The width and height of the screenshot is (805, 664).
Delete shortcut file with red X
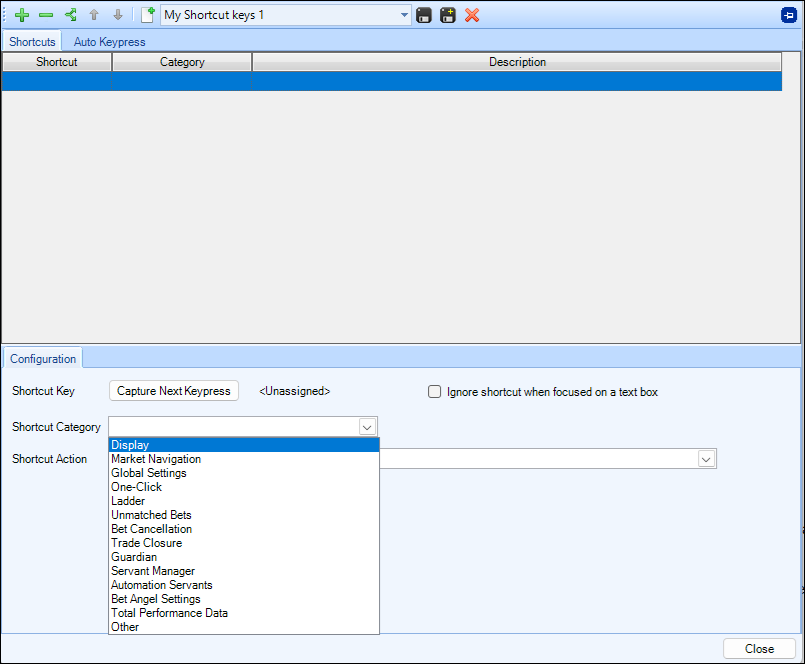click(x=472, y=15)
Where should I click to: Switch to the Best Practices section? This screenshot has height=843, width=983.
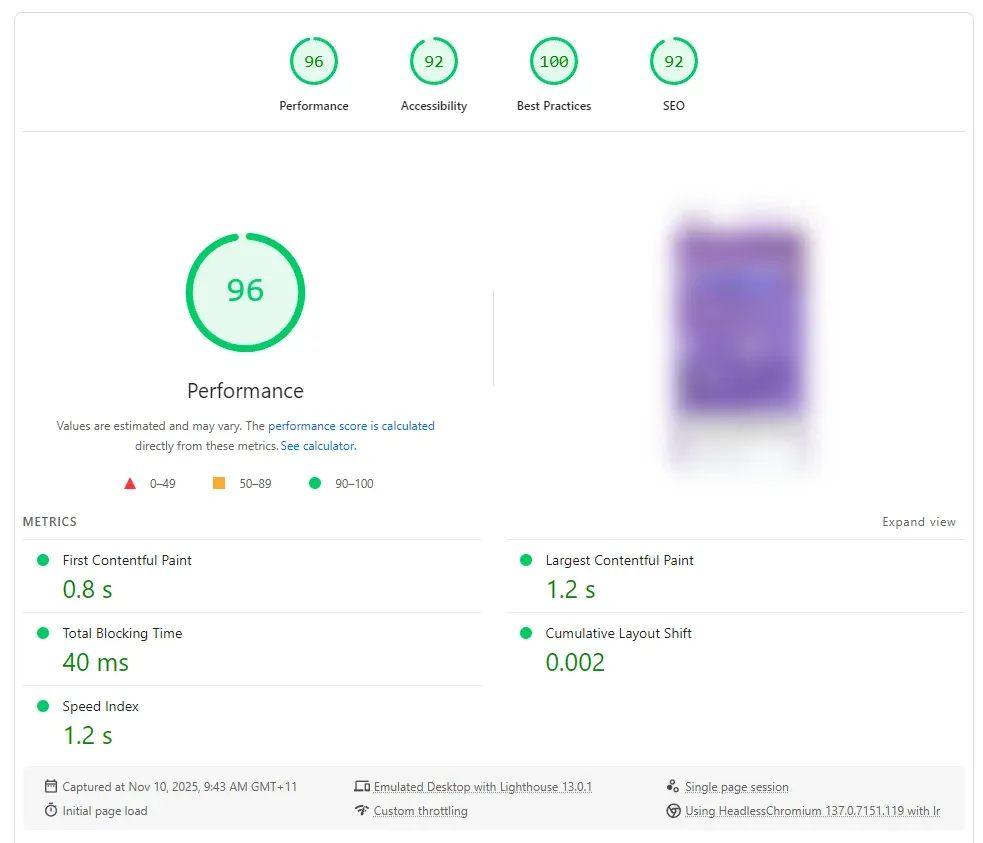553,61

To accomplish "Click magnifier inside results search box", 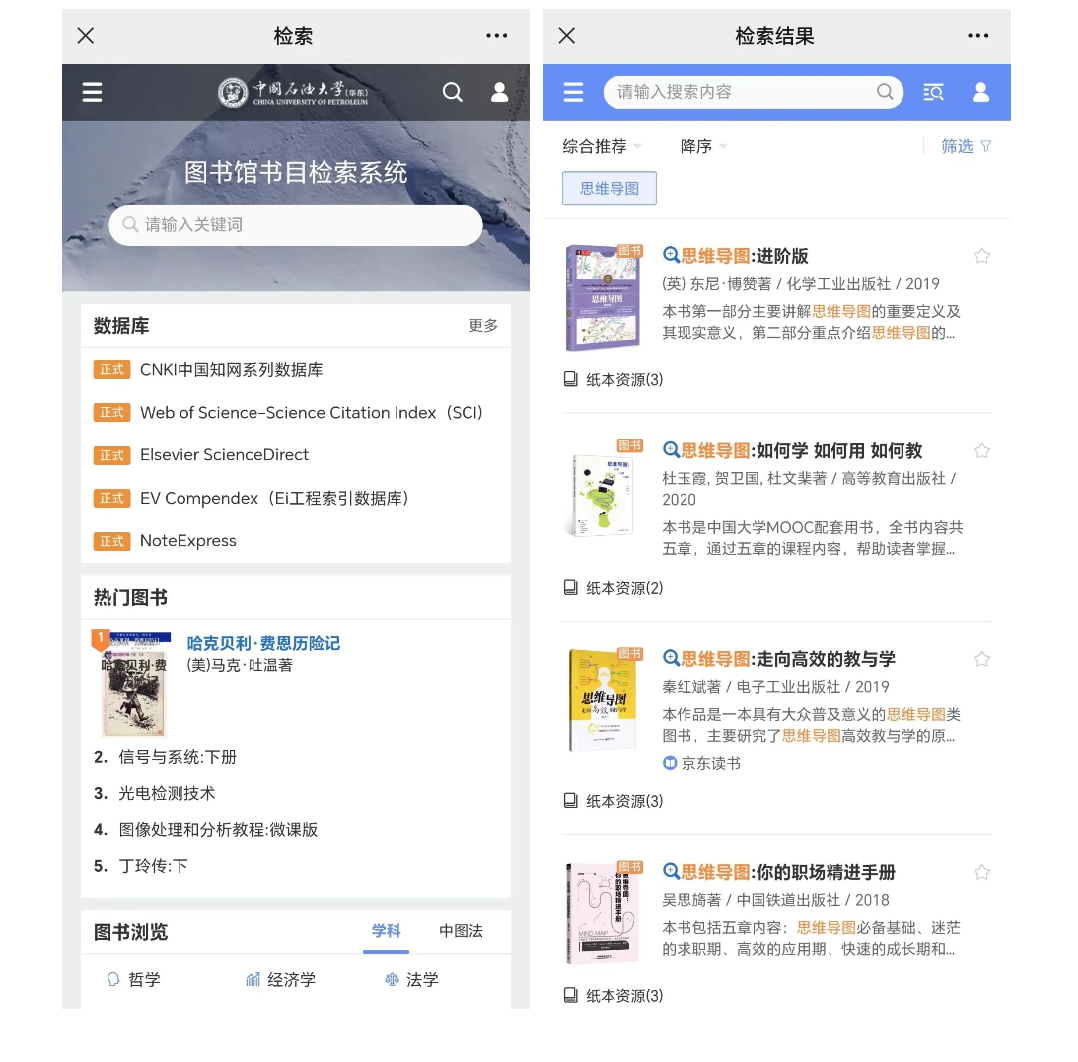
################
## Exercise prompt
Write the lines out word for word, starting at the one with "Delete shortcut file with red X" and stopping after the last line of the material above, with pictures excluded.

## Solution to this problem
Delete shortcut file with red X
click(x=472, y=15)
Where should I click to: Switch to the Best Practices section? This screenshot has height=843, width=983.
553,61

To accomplish "Click magnifier inside results search box", 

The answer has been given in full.